# [RECORD EXCERPTS]
------------------------------------

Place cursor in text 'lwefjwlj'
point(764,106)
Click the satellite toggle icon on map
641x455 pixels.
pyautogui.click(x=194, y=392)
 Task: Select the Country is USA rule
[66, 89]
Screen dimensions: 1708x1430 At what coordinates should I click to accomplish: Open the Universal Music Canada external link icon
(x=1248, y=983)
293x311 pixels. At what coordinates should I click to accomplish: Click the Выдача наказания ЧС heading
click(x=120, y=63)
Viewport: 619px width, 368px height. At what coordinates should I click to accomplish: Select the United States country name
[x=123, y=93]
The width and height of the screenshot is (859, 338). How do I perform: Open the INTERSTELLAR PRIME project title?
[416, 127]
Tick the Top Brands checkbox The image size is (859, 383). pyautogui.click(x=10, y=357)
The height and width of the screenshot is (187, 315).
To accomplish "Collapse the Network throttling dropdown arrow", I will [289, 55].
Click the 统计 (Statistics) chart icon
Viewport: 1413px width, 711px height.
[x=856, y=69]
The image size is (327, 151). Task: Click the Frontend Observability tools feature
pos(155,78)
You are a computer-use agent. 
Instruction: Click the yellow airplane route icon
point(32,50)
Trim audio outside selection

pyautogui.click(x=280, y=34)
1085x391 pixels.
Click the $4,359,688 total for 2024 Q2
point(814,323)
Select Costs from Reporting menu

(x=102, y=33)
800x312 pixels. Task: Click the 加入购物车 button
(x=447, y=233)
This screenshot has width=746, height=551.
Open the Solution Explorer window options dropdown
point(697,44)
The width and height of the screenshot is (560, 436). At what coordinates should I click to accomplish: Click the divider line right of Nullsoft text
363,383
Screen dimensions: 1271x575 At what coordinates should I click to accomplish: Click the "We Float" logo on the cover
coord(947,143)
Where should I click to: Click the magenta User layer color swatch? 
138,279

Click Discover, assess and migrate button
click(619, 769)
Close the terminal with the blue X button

------------------------------------

# [TASK GOAL]
Would you return the full set of entries, unchanged in every detail?

# [YOUR SOLUTION]
Place cursor in text 'lwefjwlj'
point(764,106)
Click the satellite toggle icon on map
641x455 pixels.
pyautogui.click(x=194, y=392)
 Task: Select the Country is USA rule
[66, 89]
Screen dimensions: 1708x1430 At what coordinates should I click to accomplish: Open the Universal Music Canada external link icon
(x=1248, y=983)
293x311 pixels. At what coordinates should I click to accomplish: Click the Выдача наказания ЧС heading
click(x=120, y=63)
Viewport: 619px width, 368px height. At what coordinates should I click to accomplish: Select the United States country name
[x=123, y=93]
The width and height of the screenshot is (859, 338). How do I perform: Open the INTERSTELLAR PRIME project title?
[416, 127]
Tick the Top Brands checkbox The image size is (859, 383). pyautogui.click(x=10, y=357)
The height and width of the screenshot is (187, 315).
To accomplish "Collapse the Network throttling dropdown arrow", I will [289, 55].
Click the 统计 (Statistics) chart icon
Viewport: 1413px width, 711px height.
[x=856, y=69]
The image size is (327, 151). Task: Click the Frontend Observability tools feature
pos(155,78)
You are a computer-use agent. 
Instruction: Click the yellow airplane route icon
point(32,50)
Trim audio outside selection

pyautogui.click(x=280, y=34)
1085x391 pixels.
Click the $4,359,688 total for 2024 Q2
point(814,323)
Select Costs from Reporting menu

(x=102, y=33)
800x312 pixels. Task: Click the 加入购物车 button
(x=447, y=233)
This screenshot has width=746, height=551.
Open the Solution Explorer window options dropdown
point(697,44)
The width and height of the screenshot is (560, 436). At what coordinates should I click to accomplish: Click the divider line right of Nullsoft text
363,383
Screen dimensions: 1271x575 At what coordinates should I click to accomplish: Click the "We Float" logo on the cover
coord(947,143)
Where should I click to: Click the magenta User layer color swatch? 
138,279

Click Discover, assess and migrate button
click(619, 769)
Close the terminal with the blue X button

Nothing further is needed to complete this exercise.